(Beginning of Exercise data)
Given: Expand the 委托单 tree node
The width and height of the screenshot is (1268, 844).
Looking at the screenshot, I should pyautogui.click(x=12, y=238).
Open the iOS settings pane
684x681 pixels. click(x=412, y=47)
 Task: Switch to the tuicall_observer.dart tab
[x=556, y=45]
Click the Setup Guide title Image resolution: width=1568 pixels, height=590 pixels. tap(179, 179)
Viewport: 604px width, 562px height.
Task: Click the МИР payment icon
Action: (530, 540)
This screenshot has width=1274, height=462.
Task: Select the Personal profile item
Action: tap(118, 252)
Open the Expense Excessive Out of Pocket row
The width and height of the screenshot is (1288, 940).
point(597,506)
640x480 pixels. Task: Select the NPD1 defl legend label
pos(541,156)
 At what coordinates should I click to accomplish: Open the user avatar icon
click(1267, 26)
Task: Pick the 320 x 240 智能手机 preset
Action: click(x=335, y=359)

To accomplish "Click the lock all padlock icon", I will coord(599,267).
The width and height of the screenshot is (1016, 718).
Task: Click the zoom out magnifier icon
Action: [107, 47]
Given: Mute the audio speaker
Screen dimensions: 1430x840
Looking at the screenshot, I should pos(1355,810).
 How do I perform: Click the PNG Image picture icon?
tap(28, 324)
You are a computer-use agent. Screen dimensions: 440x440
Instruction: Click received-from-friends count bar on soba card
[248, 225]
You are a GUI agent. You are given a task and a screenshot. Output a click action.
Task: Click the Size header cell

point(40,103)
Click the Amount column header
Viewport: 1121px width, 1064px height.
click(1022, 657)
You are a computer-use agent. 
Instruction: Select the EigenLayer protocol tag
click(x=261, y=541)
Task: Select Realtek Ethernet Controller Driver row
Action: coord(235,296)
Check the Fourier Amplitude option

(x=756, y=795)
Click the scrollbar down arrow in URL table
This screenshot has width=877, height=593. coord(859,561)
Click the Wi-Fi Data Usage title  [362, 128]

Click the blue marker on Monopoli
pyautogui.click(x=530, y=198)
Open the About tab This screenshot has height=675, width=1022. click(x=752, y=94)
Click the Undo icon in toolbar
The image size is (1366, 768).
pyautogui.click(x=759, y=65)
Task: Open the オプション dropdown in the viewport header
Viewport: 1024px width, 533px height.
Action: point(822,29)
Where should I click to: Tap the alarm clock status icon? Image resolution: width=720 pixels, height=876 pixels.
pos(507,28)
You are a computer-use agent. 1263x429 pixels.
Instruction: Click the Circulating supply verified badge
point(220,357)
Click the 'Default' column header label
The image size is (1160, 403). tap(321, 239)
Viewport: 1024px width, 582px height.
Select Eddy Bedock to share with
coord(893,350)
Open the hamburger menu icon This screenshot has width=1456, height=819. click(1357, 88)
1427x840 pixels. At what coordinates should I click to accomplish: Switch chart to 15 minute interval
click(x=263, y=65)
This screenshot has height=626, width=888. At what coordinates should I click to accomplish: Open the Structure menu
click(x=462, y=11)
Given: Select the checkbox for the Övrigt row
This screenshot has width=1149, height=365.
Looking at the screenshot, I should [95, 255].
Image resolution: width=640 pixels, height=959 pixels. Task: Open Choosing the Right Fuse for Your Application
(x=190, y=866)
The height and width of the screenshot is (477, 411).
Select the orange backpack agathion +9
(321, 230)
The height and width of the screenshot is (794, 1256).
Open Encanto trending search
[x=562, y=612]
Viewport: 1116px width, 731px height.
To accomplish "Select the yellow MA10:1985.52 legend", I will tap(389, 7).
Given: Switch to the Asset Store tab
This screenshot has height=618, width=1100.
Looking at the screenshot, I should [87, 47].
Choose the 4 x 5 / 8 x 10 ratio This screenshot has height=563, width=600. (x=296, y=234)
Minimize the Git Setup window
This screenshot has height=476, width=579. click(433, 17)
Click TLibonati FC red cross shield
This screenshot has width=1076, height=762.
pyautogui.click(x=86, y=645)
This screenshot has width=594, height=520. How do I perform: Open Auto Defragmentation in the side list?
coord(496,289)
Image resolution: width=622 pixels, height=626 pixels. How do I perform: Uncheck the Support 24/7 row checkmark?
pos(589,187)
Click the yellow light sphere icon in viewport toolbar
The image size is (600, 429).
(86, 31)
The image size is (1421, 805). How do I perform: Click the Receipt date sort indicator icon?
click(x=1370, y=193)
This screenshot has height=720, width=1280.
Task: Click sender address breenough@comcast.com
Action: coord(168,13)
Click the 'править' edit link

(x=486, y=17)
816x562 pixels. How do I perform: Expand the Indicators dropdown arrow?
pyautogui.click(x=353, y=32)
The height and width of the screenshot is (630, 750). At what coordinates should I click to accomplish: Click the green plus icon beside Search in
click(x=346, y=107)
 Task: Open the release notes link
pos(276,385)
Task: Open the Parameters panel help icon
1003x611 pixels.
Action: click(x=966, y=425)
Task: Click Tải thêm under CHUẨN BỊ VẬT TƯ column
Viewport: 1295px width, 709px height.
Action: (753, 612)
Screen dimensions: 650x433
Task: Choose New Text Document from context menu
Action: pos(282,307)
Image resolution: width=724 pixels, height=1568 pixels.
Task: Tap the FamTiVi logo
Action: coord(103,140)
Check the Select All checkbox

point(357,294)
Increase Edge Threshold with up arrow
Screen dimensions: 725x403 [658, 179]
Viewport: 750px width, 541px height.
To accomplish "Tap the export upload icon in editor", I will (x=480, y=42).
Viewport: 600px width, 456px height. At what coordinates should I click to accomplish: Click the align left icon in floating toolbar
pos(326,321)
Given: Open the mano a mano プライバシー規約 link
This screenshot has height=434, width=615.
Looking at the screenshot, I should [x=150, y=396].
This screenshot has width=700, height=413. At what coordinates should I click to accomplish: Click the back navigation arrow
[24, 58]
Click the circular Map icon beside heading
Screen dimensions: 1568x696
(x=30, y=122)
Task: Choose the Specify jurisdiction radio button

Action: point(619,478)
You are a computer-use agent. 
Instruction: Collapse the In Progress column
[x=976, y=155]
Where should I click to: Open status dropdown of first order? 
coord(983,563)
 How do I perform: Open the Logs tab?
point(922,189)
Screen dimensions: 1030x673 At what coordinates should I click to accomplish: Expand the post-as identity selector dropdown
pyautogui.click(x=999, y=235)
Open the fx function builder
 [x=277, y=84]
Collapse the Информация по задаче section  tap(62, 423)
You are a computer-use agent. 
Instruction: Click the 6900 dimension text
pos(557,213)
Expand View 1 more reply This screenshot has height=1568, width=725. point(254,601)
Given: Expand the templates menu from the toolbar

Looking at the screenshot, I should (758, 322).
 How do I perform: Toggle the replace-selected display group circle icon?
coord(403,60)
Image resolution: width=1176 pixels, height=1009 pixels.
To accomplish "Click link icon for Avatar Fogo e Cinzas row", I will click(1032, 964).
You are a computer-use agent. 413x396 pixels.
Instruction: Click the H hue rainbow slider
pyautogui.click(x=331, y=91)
(End of Exercise data)
Work request:
Would you show each line of the material above that contains the string "agent"?

Exercise answer:
You are a computer-use agent. Screen dimensions: 440x440
You are a GUI agent. You are given a task and a screenshot. Output a click action.
You are a computer-use agent. 
You are a computer-use agent. 1263x429 pixels.
You are a computer-use agent. 
You are a computer-use agent. 
You are a computer-use agent. 413x396 pixels.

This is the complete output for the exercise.